To do
1. Decide whether each statement agrees with the OCaml project post. For each, answer yes or no and quote the deciding words. (a) The author describes being new to writing OCaml code. (b) The author creates a module for each endpoint. (c) The author says the library gets easier to work with as the project scales.
2. In the OCaml project post, which two kinds of functions does the author use to make the code more functional?
3. Retype the OCaml project post between "Working with Lwt" and "to work with.", inclusive.

Ocaml project structure and code correctness

binance-ocaml-api

I’m new to writing Ocaml code and have some design and code style issues.

The main problem is that I don’t think I’m very good at OCaml and I need some advice on how to design a big project like this and what mistakes I’ve made so far. The point is, if I can correct my design problems now, when the project is early on, there will be less to fix in the future.

Some of the questions are:

Working with Lwt is it ok for the API to return a value of type "a Lwt.t option? I make a module for each endpoint, is there a better way to structure those endpoints? I also need to know what kinds of mistakes I made now, like code style, correctness, and if there are parts of the code that don’t follow some rules? Using modules some of the endpoints have a lot of parameters, creating a module for every endpoint and fill all those parameters becomes harder for the user. Should I implement just the functions for the most used parameters?

I try to make the code more functional by using pure functions, higher order functions and reducing side effects as much as possible.

Any other advice is welcomed.

I tried to make the library as easy as possible to work with but as the project scales it becomes harder to work with.

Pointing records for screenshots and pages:
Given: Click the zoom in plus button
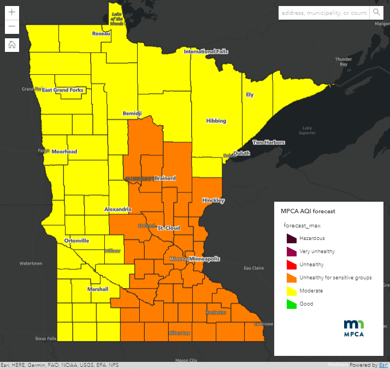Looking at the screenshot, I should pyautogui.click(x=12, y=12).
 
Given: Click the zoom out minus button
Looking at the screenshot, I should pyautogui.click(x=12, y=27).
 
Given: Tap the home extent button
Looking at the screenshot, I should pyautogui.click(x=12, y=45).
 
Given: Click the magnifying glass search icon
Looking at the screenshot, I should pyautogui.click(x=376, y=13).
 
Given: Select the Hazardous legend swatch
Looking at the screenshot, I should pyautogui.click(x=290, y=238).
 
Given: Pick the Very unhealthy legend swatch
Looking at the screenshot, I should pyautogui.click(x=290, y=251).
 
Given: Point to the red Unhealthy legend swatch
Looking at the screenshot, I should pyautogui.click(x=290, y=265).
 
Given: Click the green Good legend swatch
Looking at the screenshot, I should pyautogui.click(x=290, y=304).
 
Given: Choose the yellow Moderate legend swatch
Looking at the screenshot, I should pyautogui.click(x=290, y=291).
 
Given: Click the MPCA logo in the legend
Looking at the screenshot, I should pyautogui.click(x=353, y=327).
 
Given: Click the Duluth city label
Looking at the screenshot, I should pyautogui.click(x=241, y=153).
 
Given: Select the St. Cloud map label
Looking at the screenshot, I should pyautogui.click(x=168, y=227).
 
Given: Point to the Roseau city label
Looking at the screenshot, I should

Worked answers
1.
(a) Yes: "I’m new to writing Ocaml code"
(b) Yes: "I make a module for each endpoint"
(c) No: "as the project scales it becomes harder to work with"

2. Pure functions and higher order functions.

3.
Working with Lwt is it ok for the API to return a value of type "a Lwt.t option? I make a module for each endpoint, is there a better way to structure those endpoints? I also need to know what kinds of mistakes I made now, like code style, correctness, and if there are parts of the code that don’t follow some rules? Using modules some of the endpoints have a lot of parameters, creating a module for every endpoint and fill all those parameters becomes harder for the user. Should I implement just the functions for the most used parameters?

I try to make the code more functional by using pure functions, higher order functions and reducing side effects as much as possible.

Any other advice is welcomed.

I tried to make the library as easy as possible to work with but as the project scales it becomes harder to work with.